**EXERCISE REQUIREMENTS**:
Starting with the line that has "Task: Click the" and finishing with the line that has "Viewport: 1524px width, 857px height.", set down each line below exactly. Pictures are not copied.

**MATERIAL FOR THE TASK**:
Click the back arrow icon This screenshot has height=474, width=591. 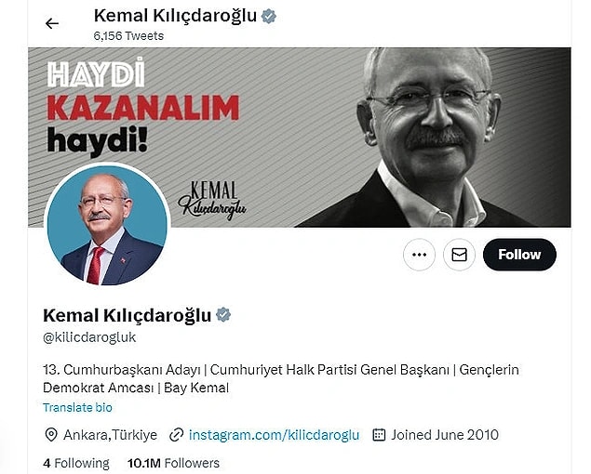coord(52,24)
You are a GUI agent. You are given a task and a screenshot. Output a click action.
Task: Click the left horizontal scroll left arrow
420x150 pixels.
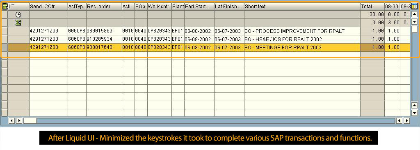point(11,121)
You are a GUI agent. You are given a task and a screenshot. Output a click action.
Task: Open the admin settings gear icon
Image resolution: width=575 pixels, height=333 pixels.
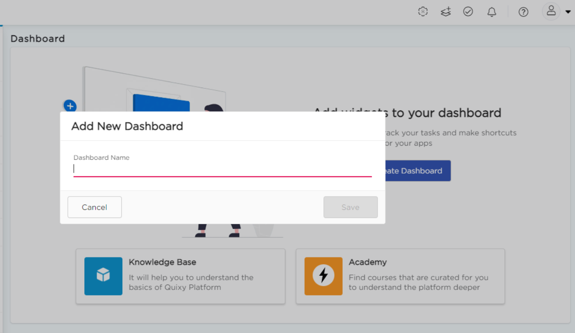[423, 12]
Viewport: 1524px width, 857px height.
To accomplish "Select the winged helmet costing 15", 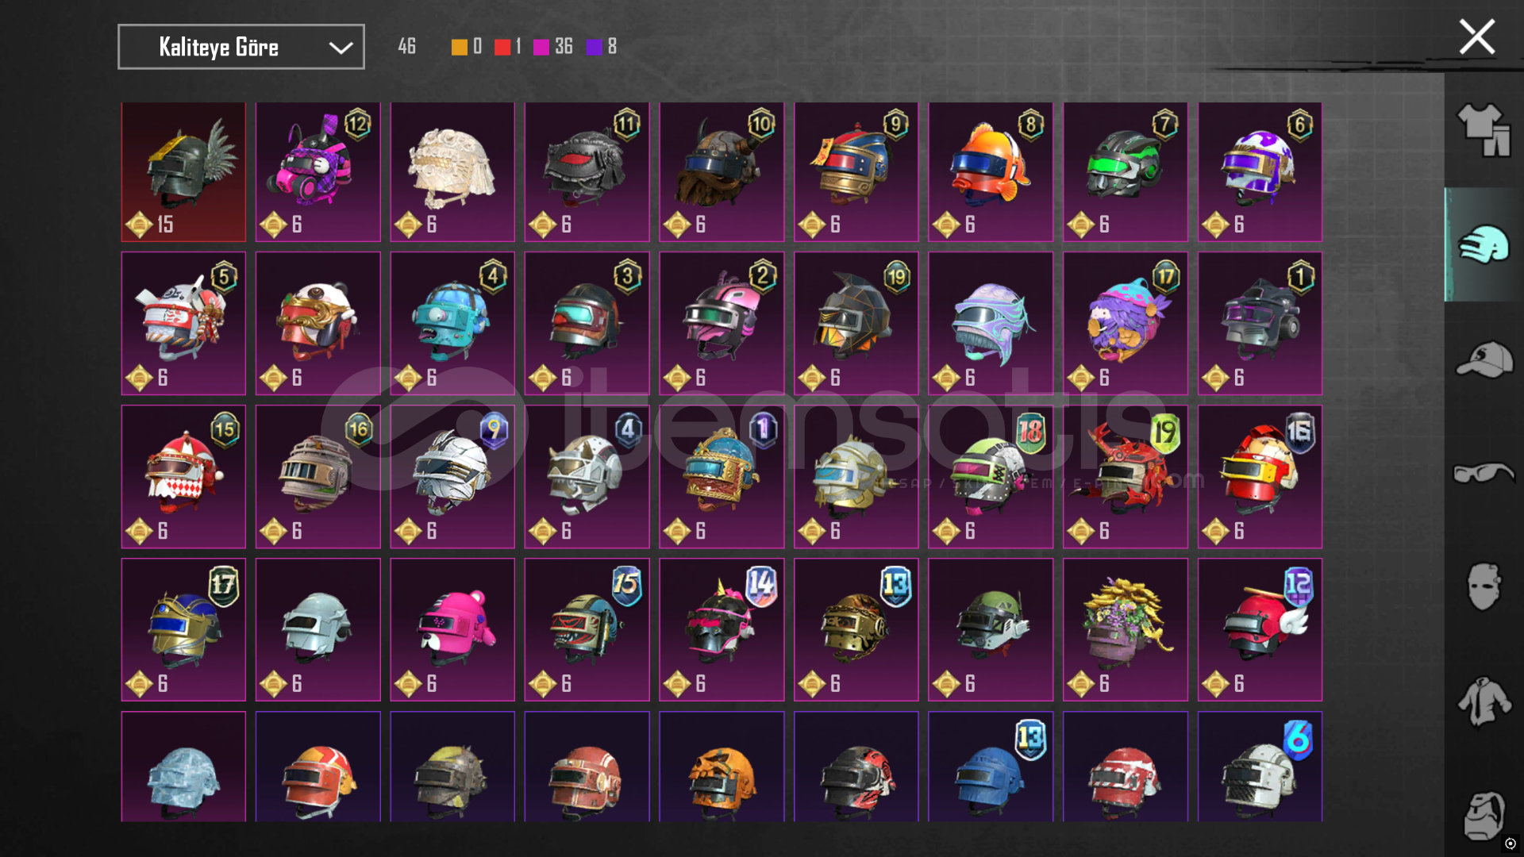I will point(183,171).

**THE ANSWER**:
Task: Click the left horizontal scroll left arrow
420x150 pixels.
point(11,121)
You are a GUI agent. You are given a task and a screenshot. Output a click action.
Task: Open the admin settings gear icon
Image resolution: width=575 pixels, height=333 pixels.
[423, 12]
Viewport: 1524px width, 857px height.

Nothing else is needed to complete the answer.